Similar to CDs, Series I bonds require you to keep your money invested for an extended period of time to get the maximum benefit. All Series I bonds have a 30-year maturity and are zero coupon bonds, meaning interest isn’t paid until you redeem the bond. Instead, the interest you earn is added to the value of the bond, which then earns more interest moving forward.

Interest is earned monthly, but compounding is done semi-annually. This means that every six months, the interest earned is added to the value of your bond. From that point forward, interest is earned on that new, higher bond value.

You cannot redeem an I bond sooner than 12 months after purchase, and there is a penalty of three months’ worth of interest if you redeem it before five years have passed.

“When inflation is high and other rates are low, even if you redeem it before five years and lose three months, you’re still getting a great return,” says Zizzi.

When you redeem the bond, whether at maturity or earlier, you collect both your initial investment and all of the interest earned.

What do I do when my Series I bond matures?

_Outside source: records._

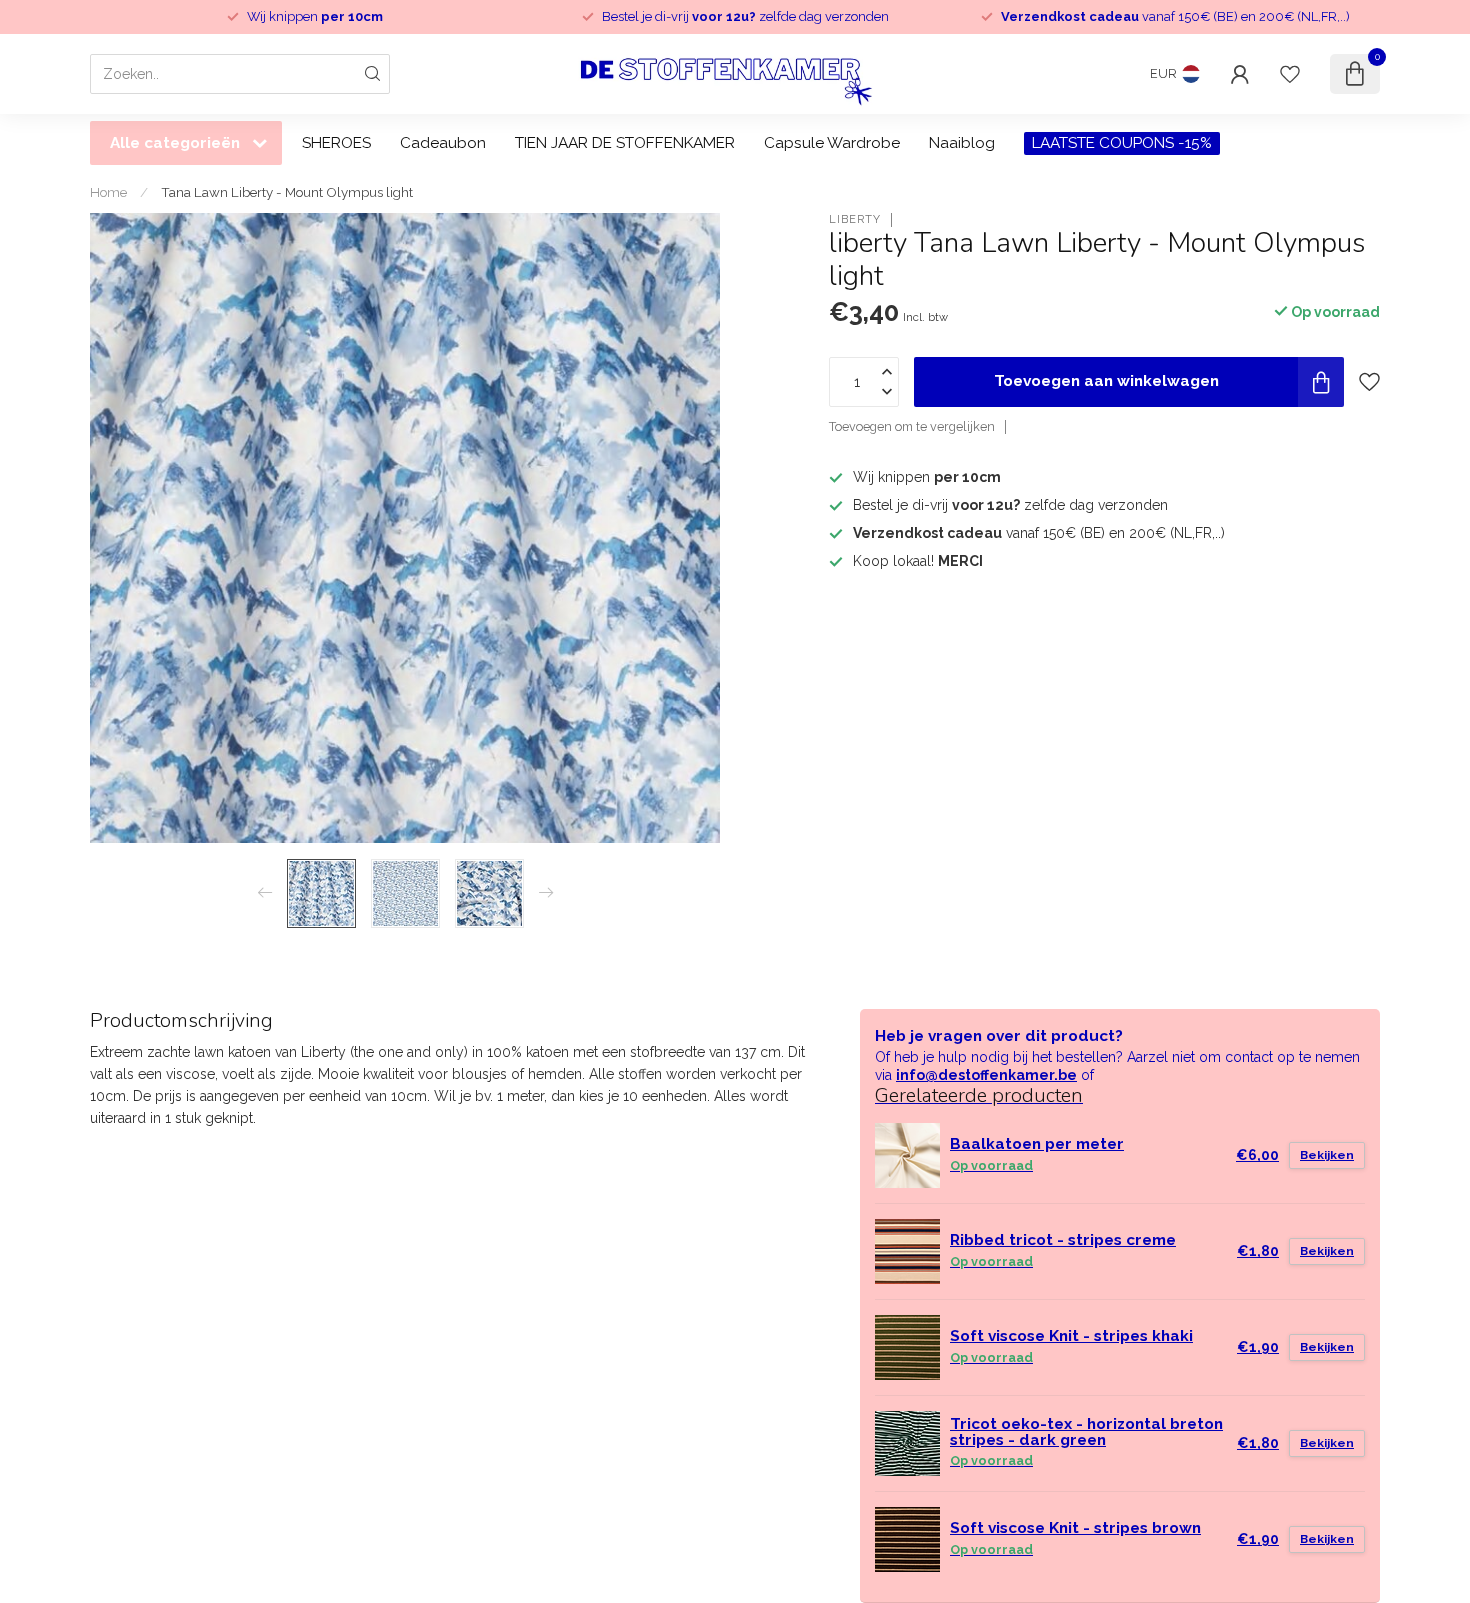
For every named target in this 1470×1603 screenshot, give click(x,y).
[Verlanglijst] (1290, 74)
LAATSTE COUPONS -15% (1122, 143)
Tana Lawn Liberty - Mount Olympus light (287, 192)
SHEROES (336, 143)
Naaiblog (962, 143)
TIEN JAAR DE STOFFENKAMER (625, 143)
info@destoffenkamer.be (986, 1075)
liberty (855, 219)
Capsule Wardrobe (832, 143)
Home (108, 192)
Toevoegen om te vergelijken (912, 426)
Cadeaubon (443, 143)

Series I bonds earn interest for up to 30 years, which includes an initial 20-year maturity period, followed by an automatic 10-year extended maturity if the bond hasn’t already been redeemed.

With digital Series I bonds (see below for more detail), the redemption value is automatically deposited into your account with TreasuryDirect at maturity.

With paper bonds, you have to redeem the bond manually. You can do this through TreasuryDirect by completing FS Form 1522, or you can check with your local bank to see if they can redeem the bond for you.

How to buy Series I bonds

As of Jan. 1, 2025, you can only purchase Series I bonds digitally—through the TreasuryDirect website.  This also allows you to track exactly how much your bonds are worth at any given time. Here’s how to buy a Series I bond through the website.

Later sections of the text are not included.